Graphalytics 2023 Competition Report

by LDBC Graphalytics Competition Organizers, Alibaba, Ant Group, Intel / on 01 Mar 2026

This report was produced by the following authors (affiliations given as of the time of the competition, 2023):

  • LDBC: Gábor Szárnyas, David Püroja
  • Alibaba: Xiaojian Luo, Ke Meng, Wenyuan Yu
  • Ant Group: Likang Chen, Heng Lin, Shipeng Qi
  • Intel: Sriram Aananthakrishnan, Pascal Costanza, Henry A. Gabb, Yves Vandriessche

Introduction

Graph analytics and why it matters

Over the last few years, Gartner has consistently ranked graph analytics, graph processing, knowledge graphs, and context-enriched analysis (e.g. graph neural networks) among its top data science trends. This is because connected data, or graphs, are everywhere. Biochemical pathways, electrical grids, roadmaps, and communications networks are common examples of graphs. Because graphs are everywhere, it stands to reason that graph processing is also everywhere. Operations on such connected data invoke various graph analytics algorithms to extract useful information embedded in the connections. For example, web searches examine the connections among webpages to find the most relevant information. Social networks use friend connections to identify communities of people with similar interests. Mapping software looks for optimal routes in road networks.

Similarly, the graphs themselves are highly varied. Some are large and some are small. Some are relatively dense while others are very sparse. Some graphs have highly-skewed degree distributions. For example, the X (formerly Twitter) network is skewed because some people have millions of followers while most have only a few. Web graphs, on the other hand, tend to have a high average degree. Road networks often have a high diameter (the length of the path between the most distant nodes). All of these characteristics affect the performance of graph algorithms.

The computational landscape of graph analytics is very diverse, so no single graph and algorithm pair can represent the entire computational space. Several combinations are needed to give a comprehensive, objective, and reproducible representation of graph analytics performance because optimizations that work well for one graph topology might not work well for others.

GAPBS vs. Graphalytics

Good benchmarks are available to measure the performance of graph analytics software and hardware. The GAP Benchmark Suite from the University of California, Berkeley runs six common algorithms on five graphs with different characteristics to give good coverage of the graph analytics landscape (Beamer et al., 2015). Another advantage is that GAP is easy to run, so it was chosen for a recent comparison of several academic software packages for graph analysis (Azad et al., 2020). However, it does not have automatic correctness checking and its graphs are fixed-size and small by modern standards.

LDBC Graphalytics is more of an industrial-strength benchmark consisting of “six deterministic algorithms, standard datasets, synthetic dataset generators, and reference output, that enable objective comparison of graph analysis platforms” (Iosup et al., 2016). It is not as easy to run as GAP, but it covers similar regions of the graph analytics landscape and offers a few key advantages. First, it is strictly deterministic and provides reference output to make correctness checking easier. Second, its input graphs are classified by size, some of which are considerably larger than those provided by GAP. Third, the Graphalytics specification is maintained and updated by the LDBC. In 2023, the LDBC sponsored an open competition for graph practitioners to compare their hardware and/or software using Graphalytics. The results of this competition are described in the next section.

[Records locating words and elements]
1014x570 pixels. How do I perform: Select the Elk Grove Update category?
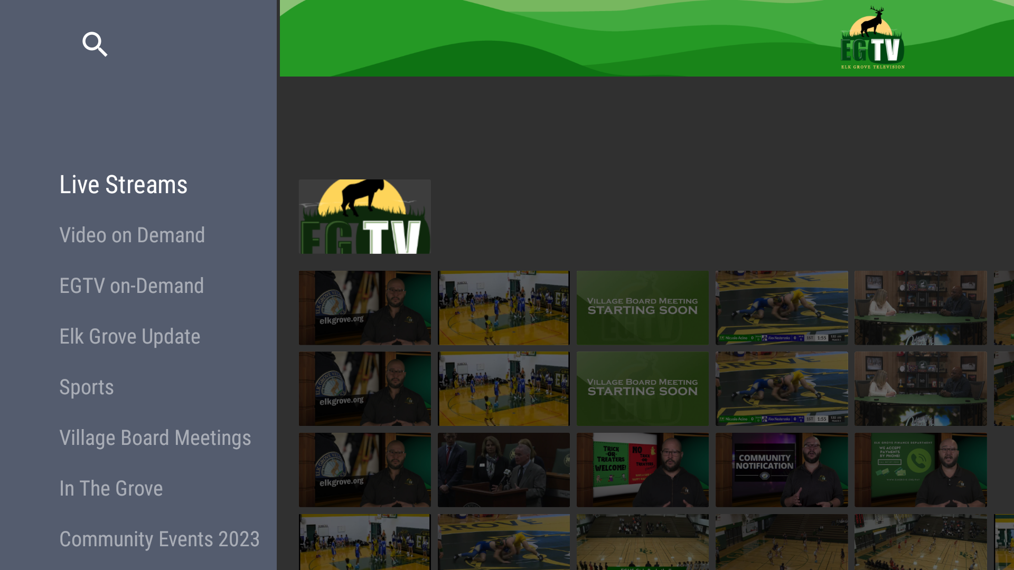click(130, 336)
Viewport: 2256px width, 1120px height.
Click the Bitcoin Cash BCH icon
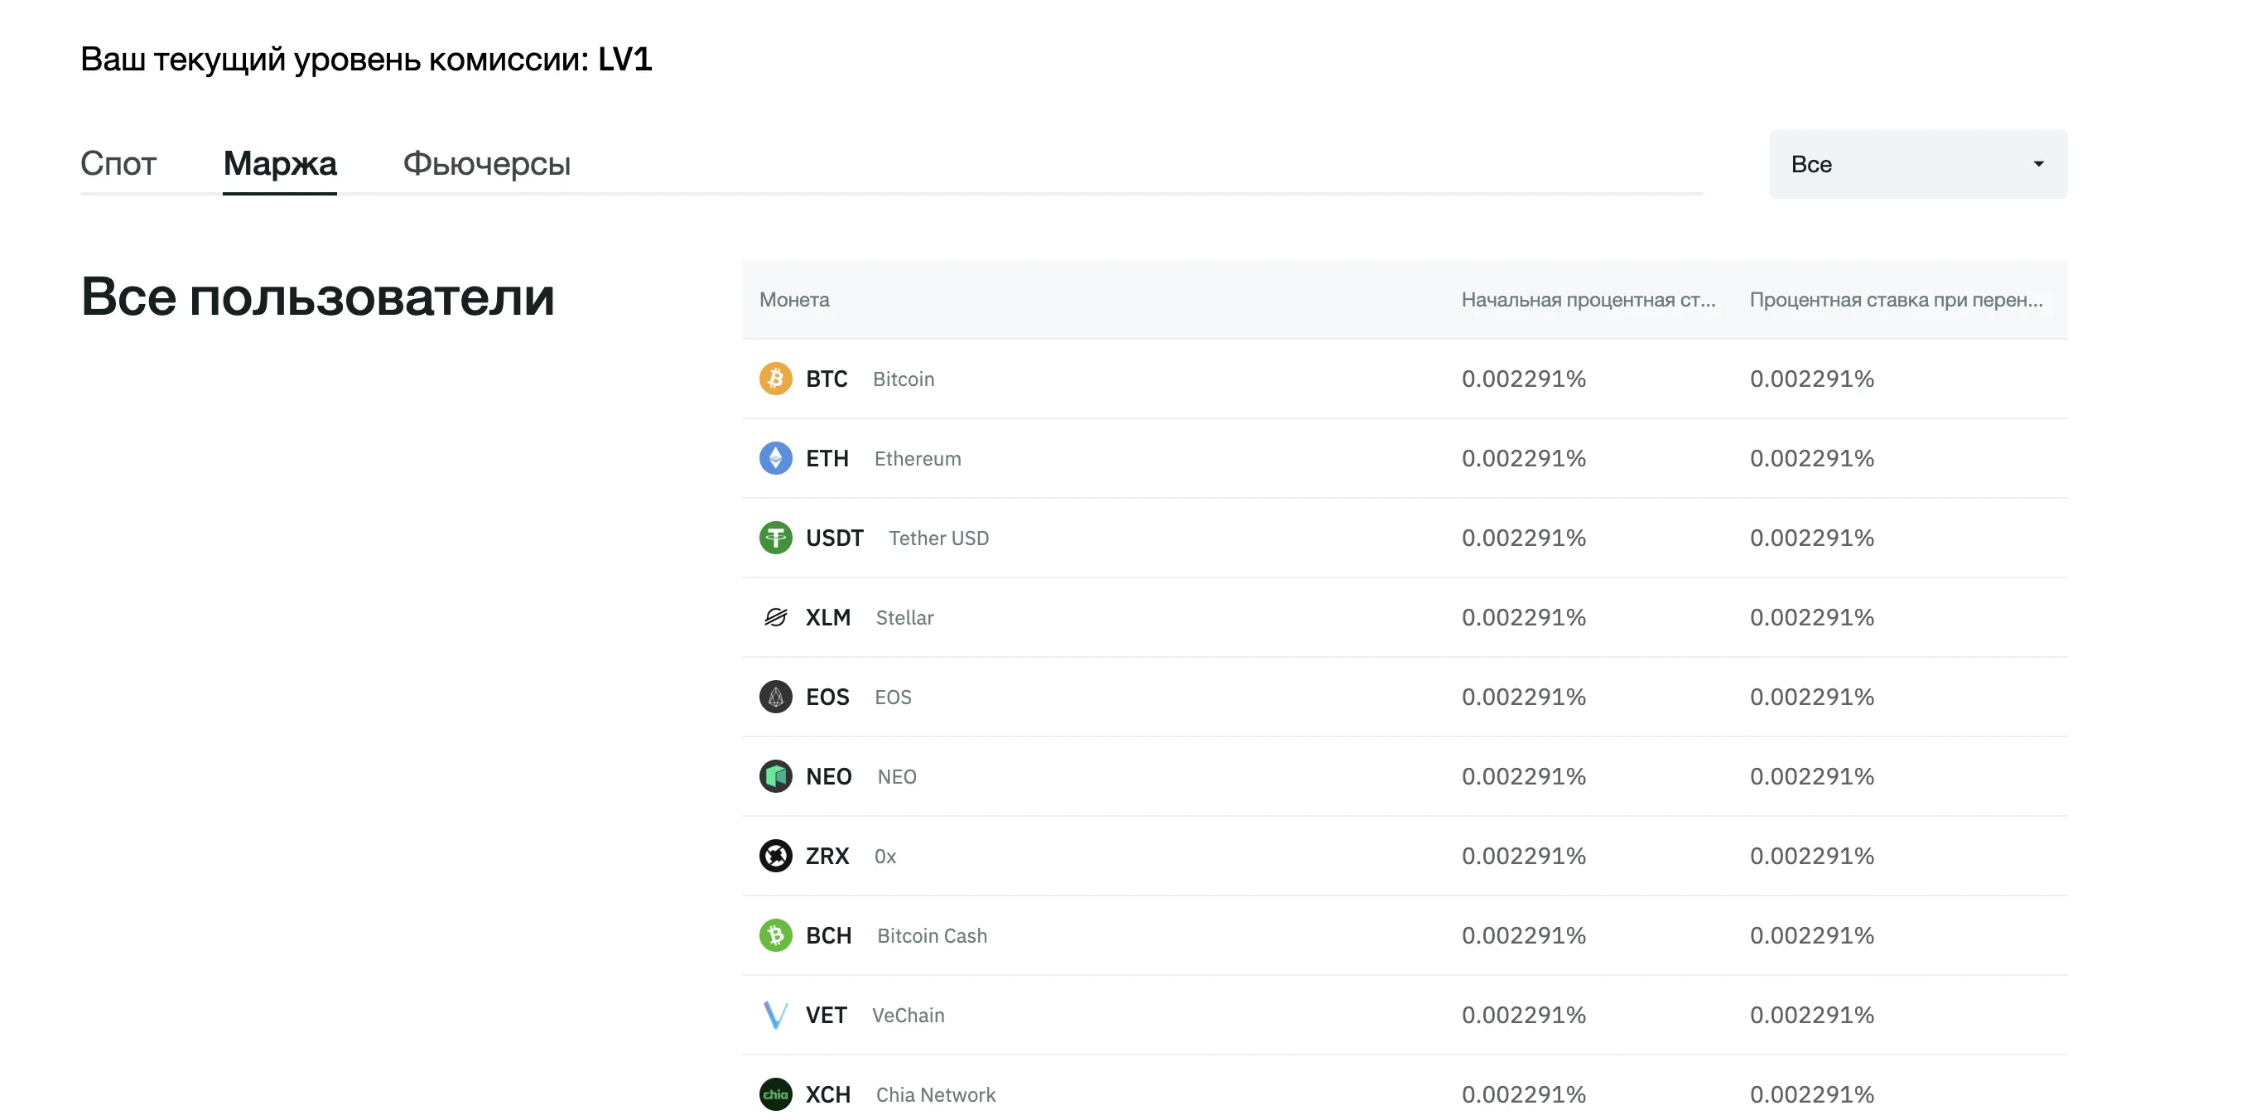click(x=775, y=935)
--
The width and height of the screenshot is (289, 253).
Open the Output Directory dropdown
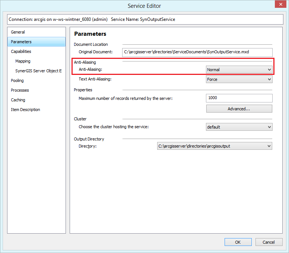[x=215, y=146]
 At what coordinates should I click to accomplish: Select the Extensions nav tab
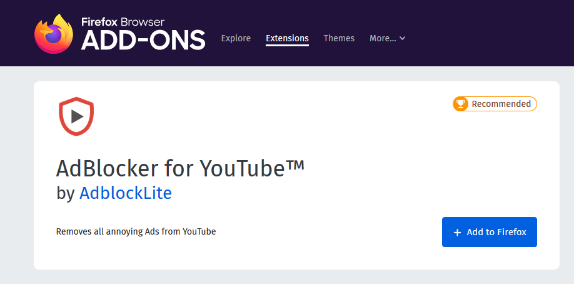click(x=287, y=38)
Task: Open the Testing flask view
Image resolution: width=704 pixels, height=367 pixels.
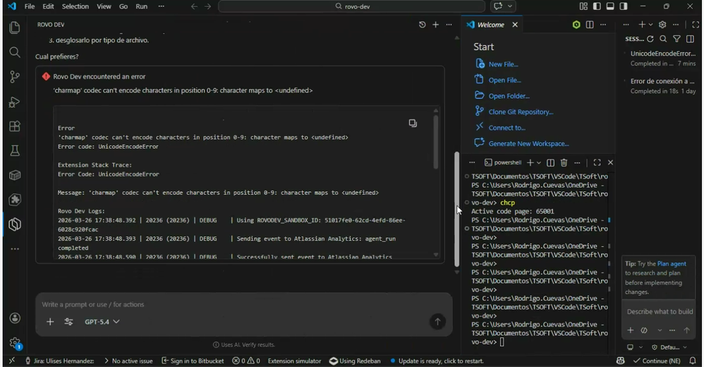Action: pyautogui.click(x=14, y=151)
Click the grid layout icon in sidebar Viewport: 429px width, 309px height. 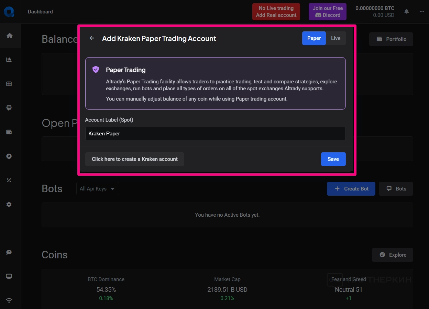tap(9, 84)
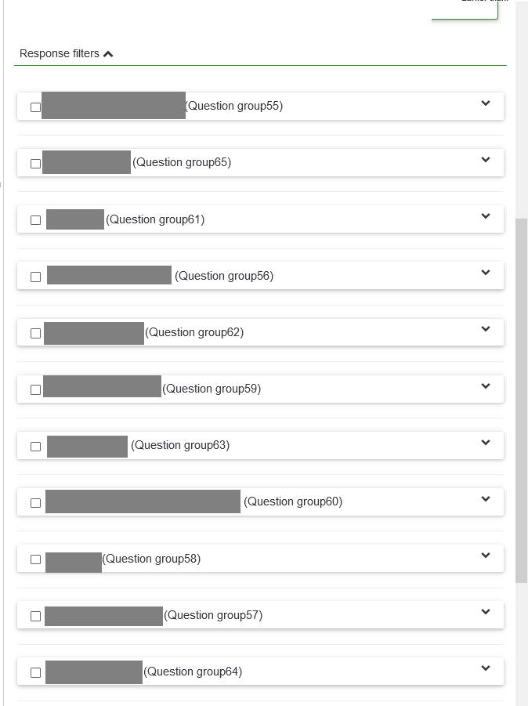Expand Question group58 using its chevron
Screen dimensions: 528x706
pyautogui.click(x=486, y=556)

▶ _Task instructions_
**a.** Answer these questions from the Graphalytics competition report:
(i) Which organization has ranked graph analytics among its top data science trends?
(ii) How many algorithms and how many graphs does the GAP Benchmark Suite run?
(iii) In what year did the LDBC sponsor an open competition using Graphalytics?
**b.** From the records, pull out the lines word for word, beginning at the line that contains "1014x570 pixels. How" and stopping after the line that contains "click(x=775, y=935)". Leave the pictures out.
The Graphalytics competition report and the records have no connection to each other.

▶ _Answers for the tasks_
**a.**
(i) Gartner
(ii) Six algorithms on five graphs
(iii) 2023

**b.**
1014x570 pixels. How do I perform: Select the Elk Grove Update category?
click(130, 336)
Viewport: 2256px width, 1120px height.
Click the Bitcoin Cash BCH icon
click(x=775, y=935)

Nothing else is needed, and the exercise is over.